A evolução pelos cenários é a típica dos metroidvanias. Novas áreas são reveladas conforme você avança pela história e derrota os chefes. Os mapas são interligados e possuem salas que só podem ser acessadas após adquirir a habilidade específica. Dentre elas estão um dash no ar, um pulo duplo, além de outras convencionais do gênero. Mas também há variações do bloqueio para revelar novos caminhos e uma função de hack que pode liberar portas e solucionar quebra-cabeças.
A orientação para avançar pela campanha ocorre através de pontos de interesse adicionados ao mapa, ou de diálogos com um NPC. Alguns chips encontrados durante a exploração revelam o número de segredos de cada área, mas a falta de um marcador atrapalha na hora de retornar a um local específico após conseguir a habilidade apropriada.
As sessões de plataforma também estão presentes frequentemente. A maior parte delas requer evitar ameaças de cenário enquanto usa as diferentes habilidades para isso. Não há um grande nível de dificuldade nestas sessões. O maior problema é que qualquer contato com superfícies perigosas fará com que você seja posicionado de volta ao início. Isso gera um pouco de confusão, principalmente quando ocorre em meio a uma luta.
O maior desafio de Nine Sols sem dúvidas está no combate. Embora o conceito principal seja as habilibidades de defesa e contra-ataque de Yi, outras mecânicas permitem que você encare muitas lutas da maneira convencional. Para isso, o guerreiro conta com uma espada capaz de desferir uma sequência de ataques rápidos, cujo terceiro golpe do combo causa dano aumentado ao oponente.
Quando realizado nas costas do inimigo, a sequência produz um efeito de dano crítico. Isso, de certa forma, acrescenta um componente de furtividade ao jogo, embora não seja possível eliminar alguns adversários de forma imediata. Além disso, uma outra arma é um arco, que funciona para acertar alvos distantes, quebrar escudos e também imobilizar alguns inimigos problemáticos.
O nível de dificuldade do jogo é alto. E mesmo as lutas contra adversários considerados básicos podem ser desafiantes. Há uma boa variedade de inimigos e de subchefes. Boa parte deles se caracteriza por movimentos rápidos, além de possuir ataques de média e de curta distância. Já as batalhas contra os chefes possuem um ótimo nível de desafio, e são capazes de testar sua paciência à medida que podem se tornar frustrantes conforme o número de tentativas para superá-las for aumentando.

§ **Dados fornecidos**:
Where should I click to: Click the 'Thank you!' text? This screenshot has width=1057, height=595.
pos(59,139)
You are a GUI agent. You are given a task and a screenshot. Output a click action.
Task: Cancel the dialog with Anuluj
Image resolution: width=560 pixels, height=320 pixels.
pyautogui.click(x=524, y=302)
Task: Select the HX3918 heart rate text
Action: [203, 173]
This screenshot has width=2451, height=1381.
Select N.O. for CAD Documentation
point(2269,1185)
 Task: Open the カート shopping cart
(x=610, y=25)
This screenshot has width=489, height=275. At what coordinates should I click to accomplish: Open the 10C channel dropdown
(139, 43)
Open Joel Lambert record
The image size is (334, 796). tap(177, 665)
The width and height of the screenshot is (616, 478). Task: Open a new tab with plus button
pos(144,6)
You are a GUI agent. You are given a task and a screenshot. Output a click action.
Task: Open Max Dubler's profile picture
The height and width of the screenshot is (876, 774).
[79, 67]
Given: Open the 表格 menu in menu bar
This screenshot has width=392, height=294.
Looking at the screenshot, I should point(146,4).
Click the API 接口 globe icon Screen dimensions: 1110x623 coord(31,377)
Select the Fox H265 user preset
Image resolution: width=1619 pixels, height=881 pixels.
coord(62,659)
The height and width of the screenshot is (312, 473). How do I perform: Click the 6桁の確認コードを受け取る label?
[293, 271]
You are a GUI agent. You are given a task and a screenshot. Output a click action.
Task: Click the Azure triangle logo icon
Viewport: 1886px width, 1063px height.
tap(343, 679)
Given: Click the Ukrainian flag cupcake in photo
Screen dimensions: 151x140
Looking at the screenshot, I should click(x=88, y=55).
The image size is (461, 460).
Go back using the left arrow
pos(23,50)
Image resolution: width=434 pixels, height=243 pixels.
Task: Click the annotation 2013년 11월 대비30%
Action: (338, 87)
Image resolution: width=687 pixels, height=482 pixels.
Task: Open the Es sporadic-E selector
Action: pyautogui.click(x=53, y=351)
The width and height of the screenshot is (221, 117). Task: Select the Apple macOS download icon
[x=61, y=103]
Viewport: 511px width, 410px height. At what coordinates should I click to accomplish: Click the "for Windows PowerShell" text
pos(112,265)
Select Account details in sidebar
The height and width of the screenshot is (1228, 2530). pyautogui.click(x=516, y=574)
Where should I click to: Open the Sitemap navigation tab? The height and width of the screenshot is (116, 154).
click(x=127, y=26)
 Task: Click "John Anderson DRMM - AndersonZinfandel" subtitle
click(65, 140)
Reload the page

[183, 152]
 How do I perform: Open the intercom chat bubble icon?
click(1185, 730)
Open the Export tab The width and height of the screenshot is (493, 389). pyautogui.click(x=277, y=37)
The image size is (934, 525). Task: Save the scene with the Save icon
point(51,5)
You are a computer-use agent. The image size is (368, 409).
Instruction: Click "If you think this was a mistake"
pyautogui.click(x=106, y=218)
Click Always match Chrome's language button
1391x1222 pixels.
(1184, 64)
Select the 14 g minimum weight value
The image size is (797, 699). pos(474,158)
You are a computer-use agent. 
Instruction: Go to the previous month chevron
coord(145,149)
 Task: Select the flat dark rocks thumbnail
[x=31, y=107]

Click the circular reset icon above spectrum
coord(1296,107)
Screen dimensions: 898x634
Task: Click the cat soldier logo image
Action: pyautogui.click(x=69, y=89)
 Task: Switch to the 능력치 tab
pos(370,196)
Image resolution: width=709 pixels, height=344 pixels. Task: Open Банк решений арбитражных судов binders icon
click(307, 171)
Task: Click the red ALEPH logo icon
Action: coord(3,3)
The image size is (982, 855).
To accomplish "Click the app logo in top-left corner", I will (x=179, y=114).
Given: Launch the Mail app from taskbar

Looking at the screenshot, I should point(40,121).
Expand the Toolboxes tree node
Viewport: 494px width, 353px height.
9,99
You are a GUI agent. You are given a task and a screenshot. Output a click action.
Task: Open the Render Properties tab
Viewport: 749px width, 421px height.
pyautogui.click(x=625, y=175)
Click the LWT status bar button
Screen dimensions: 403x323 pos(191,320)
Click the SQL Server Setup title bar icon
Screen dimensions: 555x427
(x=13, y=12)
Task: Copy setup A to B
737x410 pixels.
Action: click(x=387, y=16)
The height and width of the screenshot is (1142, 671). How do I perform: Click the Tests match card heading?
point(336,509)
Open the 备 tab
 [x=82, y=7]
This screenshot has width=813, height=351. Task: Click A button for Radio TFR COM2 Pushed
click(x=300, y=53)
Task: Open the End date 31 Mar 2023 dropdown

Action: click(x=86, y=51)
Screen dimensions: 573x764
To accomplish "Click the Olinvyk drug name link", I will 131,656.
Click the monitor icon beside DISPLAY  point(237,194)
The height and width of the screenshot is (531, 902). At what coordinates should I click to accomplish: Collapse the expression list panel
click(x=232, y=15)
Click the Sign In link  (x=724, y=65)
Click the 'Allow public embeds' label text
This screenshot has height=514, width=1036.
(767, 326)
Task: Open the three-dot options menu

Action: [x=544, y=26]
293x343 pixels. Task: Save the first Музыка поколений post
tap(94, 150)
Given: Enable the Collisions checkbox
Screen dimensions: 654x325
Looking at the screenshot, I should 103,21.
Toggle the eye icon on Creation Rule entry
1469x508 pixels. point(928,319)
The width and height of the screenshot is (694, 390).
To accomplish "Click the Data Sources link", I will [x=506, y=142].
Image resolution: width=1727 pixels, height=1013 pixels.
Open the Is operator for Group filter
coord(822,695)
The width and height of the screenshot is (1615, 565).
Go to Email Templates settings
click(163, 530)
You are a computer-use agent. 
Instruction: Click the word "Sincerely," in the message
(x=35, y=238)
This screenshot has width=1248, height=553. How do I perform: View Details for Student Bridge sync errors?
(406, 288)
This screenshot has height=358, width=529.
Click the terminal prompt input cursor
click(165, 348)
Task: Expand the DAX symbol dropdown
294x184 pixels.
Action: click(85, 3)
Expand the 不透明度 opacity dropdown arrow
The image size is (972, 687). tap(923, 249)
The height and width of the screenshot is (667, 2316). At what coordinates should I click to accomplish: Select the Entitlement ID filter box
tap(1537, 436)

§ **Tarefas**:
(A) Reproduza o trecho selecionado desde "A evolução pelos" até "e solucionar quebra-cabeças.", substituindo "pulo duplo" por "salto duplo".
(B) De acordo com o trecho selecionado, qual golpe da sequência de ataques da espada de Yi causa dano aumentado ao oponente?
(C) Liste todas as funções do arco citadas no trecho selecionado.

§ **Respostas por tarefa**:
(A)
A evolução pelos cenários é a típica dos metroidvanias. Novas áreas são reveladas conforme você avança pela história e derrota os chefes. Os mapas são interligados e possuem salas que só podem ser acessadas após adquirir a habilidade específica. Dentre elas estão um dash no ar, um salto duplo, além de outras convencionais do gênero. Mas também há variações do bloqueio para revelar novos caminhos e uma função de hack que pode liberar portas e solucionar quebra-cabeças.

(B) O terceiro golpe do combo.

(C)
- Acertar alvos distantes
- Quebrar escudos
- Imobilizar alguns inimigos problemáticos